A more robust pattern is JIT (Just-In-Time) context hydration: the environment - not the agent - resolves the genome entry and injects it into the agent's context before inference runs.

┌──────────────────────────────────────────────────────────┐
│  edit request: "fix bookMeeting.ts"                      │
│         │                                                │
│         ▼                                                │
│  ┌─────────────────────────────────────────┐             │
│  │  ENVIRONMENT (IDE / MCP / CI runner)    │             │
│  │  aigx-lint --resolve bookMeeting.ts     │  O(1)       │
│  │  → injects <file> entry into system     │             │
│  │    prompt for this inference call       │             │
│  └─────────────────────────────────────────┘             │
│         │                                                │
│         ▼                                                │
│  AGENT receives task + pre-resolved boundary             │
│  (no multi-step reads needed; constraint is already in   │
│   the context window at the edit site)                   │
└──────────────────────────────────────────────────────────┘

Implementation via MCP: expose aigx-lint --resolve <path> as an MCP tool. The IDE/client calls it automatically whenever the agent opens a file for editing, and prepends the result to the context.

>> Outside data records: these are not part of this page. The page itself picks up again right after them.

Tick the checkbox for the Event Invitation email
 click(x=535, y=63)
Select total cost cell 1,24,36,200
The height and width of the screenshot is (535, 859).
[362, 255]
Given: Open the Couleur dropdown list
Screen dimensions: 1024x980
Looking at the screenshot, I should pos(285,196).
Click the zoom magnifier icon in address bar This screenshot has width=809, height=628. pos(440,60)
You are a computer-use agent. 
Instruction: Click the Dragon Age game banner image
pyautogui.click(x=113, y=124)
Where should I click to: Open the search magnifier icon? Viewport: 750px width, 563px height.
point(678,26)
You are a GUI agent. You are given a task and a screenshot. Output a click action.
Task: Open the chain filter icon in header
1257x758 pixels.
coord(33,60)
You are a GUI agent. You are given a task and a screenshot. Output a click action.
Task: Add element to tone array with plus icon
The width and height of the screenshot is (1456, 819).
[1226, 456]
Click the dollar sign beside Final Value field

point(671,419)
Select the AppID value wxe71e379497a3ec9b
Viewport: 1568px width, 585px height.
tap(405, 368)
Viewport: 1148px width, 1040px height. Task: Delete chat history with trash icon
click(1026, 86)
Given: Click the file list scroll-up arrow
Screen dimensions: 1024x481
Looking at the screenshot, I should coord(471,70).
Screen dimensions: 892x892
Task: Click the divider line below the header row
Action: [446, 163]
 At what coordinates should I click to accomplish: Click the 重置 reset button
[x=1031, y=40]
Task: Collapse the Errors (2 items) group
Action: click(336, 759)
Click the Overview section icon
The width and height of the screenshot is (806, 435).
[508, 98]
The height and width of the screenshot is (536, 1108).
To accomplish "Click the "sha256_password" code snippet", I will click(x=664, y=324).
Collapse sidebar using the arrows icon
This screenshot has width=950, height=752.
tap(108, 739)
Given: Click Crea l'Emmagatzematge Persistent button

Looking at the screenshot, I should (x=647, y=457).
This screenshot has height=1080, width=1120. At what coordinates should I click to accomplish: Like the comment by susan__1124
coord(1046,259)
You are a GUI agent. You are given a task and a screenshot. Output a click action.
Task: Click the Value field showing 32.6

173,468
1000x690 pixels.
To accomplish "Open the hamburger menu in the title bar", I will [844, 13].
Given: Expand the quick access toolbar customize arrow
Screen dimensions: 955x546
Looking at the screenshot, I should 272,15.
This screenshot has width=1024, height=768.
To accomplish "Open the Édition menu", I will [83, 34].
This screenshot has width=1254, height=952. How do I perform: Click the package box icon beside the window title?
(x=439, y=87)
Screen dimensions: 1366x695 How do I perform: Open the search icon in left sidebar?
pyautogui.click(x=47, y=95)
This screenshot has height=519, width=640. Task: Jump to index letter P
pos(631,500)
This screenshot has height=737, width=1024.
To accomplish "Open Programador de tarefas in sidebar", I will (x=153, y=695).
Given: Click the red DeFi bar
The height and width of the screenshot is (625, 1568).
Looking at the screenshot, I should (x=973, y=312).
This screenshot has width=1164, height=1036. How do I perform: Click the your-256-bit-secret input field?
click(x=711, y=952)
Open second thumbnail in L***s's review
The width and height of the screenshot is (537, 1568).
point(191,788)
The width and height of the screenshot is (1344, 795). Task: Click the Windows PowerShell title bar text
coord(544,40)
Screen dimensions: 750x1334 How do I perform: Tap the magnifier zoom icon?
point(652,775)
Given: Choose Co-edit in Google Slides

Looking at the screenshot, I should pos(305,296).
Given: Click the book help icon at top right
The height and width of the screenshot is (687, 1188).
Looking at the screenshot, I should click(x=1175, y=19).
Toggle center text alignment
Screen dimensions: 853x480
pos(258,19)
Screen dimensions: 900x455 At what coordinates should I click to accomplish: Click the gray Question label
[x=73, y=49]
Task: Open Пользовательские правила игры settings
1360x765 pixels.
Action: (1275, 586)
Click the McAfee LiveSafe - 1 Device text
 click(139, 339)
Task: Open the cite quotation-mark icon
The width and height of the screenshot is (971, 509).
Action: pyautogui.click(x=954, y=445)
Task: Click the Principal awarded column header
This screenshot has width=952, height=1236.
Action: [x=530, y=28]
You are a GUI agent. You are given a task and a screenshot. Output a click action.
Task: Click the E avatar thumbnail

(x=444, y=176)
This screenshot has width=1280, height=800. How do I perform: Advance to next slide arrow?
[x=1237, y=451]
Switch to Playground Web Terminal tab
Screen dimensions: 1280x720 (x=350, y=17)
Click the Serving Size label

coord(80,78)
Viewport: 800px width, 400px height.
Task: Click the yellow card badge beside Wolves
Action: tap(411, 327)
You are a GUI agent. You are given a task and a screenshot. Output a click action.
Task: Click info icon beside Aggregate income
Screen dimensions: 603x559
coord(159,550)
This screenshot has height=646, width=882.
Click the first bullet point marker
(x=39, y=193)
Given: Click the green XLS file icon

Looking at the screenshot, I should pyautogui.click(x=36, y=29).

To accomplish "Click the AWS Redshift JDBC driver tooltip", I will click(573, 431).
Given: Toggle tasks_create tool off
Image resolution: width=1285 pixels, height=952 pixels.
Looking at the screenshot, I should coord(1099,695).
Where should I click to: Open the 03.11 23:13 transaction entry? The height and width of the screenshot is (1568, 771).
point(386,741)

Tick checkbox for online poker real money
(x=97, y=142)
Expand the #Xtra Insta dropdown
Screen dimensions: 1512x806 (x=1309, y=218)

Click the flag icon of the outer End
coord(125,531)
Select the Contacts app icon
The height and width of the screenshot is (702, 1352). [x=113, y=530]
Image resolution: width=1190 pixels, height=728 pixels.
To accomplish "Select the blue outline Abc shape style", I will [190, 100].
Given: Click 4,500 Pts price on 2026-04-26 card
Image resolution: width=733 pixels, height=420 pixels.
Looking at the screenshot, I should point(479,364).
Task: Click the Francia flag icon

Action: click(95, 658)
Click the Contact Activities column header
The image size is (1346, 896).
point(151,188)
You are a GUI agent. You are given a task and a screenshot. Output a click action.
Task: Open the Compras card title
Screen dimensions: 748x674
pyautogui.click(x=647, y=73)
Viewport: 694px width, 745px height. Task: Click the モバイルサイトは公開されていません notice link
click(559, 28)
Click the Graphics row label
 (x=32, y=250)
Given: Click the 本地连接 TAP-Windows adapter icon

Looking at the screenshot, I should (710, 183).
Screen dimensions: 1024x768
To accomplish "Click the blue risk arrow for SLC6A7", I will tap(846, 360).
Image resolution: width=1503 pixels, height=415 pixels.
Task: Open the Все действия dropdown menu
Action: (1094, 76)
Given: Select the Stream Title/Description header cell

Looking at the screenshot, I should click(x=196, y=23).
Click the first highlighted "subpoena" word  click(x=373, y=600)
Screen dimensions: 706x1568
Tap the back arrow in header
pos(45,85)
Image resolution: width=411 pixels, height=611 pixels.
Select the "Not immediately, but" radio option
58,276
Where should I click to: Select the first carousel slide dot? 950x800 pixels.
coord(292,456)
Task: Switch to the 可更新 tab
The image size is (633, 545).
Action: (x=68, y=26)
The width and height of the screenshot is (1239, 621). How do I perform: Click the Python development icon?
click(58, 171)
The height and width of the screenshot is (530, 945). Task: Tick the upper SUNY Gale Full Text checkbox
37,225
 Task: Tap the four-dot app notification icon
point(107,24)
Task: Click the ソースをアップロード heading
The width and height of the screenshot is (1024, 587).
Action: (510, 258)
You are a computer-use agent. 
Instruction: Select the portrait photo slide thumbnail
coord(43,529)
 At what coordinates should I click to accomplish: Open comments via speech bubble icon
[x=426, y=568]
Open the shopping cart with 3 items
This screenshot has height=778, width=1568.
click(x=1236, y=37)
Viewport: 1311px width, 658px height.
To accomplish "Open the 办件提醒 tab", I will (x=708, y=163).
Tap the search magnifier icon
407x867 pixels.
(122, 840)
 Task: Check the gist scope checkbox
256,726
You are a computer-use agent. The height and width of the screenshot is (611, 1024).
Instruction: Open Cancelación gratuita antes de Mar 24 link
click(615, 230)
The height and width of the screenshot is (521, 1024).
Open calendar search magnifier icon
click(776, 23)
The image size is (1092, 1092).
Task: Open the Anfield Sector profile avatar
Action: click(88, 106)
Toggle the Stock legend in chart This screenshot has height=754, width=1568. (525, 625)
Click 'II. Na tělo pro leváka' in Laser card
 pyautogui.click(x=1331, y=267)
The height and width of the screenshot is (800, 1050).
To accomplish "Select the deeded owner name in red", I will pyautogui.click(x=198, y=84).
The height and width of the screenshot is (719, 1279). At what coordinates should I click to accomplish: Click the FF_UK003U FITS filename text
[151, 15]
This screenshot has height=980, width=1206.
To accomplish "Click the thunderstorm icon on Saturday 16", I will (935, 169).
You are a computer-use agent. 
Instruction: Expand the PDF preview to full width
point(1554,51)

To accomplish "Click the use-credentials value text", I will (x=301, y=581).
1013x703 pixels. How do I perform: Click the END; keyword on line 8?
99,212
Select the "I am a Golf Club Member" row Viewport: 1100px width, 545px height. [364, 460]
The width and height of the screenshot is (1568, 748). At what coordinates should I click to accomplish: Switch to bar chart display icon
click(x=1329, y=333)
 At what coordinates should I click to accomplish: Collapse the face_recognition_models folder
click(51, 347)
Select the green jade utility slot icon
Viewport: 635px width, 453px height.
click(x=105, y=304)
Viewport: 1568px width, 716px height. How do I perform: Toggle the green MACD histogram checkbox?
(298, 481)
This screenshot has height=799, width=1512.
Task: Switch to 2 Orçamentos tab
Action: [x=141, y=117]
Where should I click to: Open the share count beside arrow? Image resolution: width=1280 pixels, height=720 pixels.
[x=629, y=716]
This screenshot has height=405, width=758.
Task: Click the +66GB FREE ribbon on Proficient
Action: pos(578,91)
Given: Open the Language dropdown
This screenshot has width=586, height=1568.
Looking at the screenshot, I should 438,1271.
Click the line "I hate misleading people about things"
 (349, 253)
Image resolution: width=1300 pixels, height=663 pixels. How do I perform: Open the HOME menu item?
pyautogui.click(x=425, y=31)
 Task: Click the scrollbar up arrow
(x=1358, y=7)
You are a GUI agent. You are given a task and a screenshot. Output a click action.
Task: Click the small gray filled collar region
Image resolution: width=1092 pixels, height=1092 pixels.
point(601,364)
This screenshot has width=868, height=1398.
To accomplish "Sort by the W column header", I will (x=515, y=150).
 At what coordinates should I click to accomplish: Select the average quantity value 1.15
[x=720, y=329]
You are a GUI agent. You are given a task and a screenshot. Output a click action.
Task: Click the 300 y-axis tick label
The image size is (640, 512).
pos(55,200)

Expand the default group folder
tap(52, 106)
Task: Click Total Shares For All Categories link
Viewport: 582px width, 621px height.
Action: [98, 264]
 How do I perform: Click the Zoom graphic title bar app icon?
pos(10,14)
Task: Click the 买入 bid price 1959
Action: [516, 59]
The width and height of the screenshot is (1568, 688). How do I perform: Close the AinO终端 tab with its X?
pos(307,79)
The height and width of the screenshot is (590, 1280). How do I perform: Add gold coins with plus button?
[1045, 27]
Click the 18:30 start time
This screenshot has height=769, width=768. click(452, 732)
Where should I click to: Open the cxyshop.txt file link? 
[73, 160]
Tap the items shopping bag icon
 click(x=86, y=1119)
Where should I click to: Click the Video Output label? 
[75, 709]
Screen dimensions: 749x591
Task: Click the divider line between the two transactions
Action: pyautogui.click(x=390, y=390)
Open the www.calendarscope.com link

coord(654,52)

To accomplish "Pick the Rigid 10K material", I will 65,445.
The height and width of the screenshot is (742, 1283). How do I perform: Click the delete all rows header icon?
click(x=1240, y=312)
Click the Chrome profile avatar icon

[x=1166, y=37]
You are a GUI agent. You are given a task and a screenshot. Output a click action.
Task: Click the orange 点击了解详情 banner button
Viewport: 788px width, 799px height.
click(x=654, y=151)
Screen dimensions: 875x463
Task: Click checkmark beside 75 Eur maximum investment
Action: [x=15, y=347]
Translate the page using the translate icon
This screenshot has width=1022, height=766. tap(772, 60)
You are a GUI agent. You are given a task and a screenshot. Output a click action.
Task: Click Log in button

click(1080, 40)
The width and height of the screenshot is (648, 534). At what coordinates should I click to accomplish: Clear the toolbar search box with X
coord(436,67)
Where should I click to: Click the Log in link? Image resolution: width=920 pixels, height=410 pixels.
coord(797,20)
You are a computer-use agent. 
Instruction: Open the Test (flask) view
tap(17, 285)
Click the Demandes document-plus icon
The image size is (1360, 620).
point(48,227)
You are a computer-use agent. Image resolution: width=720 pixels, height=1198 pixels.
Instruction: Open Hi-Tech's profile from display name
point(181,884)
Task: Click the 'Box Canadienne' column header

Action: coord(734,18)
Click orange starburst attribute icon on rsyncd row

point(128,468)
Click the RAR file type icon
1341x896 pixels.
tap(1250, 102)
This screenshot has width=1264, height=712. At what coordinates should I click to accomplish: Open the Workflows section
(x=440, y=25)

The agent never sees the raw files.aigx; it receives the resolved, file-specific boundary directly.

{
  "name": "aigx_resolve",
  "description": "Return the AIGX boundary entry for a file path (role, forbid, gotcha, check ids).",
  "inputSchema": {
    "type": "object",
    "properties": { "path": { "type": "string", "description": "Repo-relative file path." } },
    "required": ["path"]
  }
}

Implementation via pre-prompt injection: in a CI/CD or CLI wrapper, resolve the file before constructing the LLM request and inject the <file> block into the system prompt:

# Pseudocode - run before every agent inference call
entry = subprocess.check_output(
    ['python', 'tools/aigx-lint/aigx_lint.py', '--resolve', target_file, '--root', '.'],
    text=True
)
system_prompt = base_system_prompt + f"\n\nAIGX boundary for {target_file}:\n{entry}"

See docs/jit-hydration.md for full patterns, reference implementations, and how to wire this into Claude Code, Cursor, and custom agents.


See examples/sourcing-app/ for a complete conforming genome, BENCHMARK.md for the evidence behind every "SHOULD", and docs/limitations.md for the scope and honest caveats.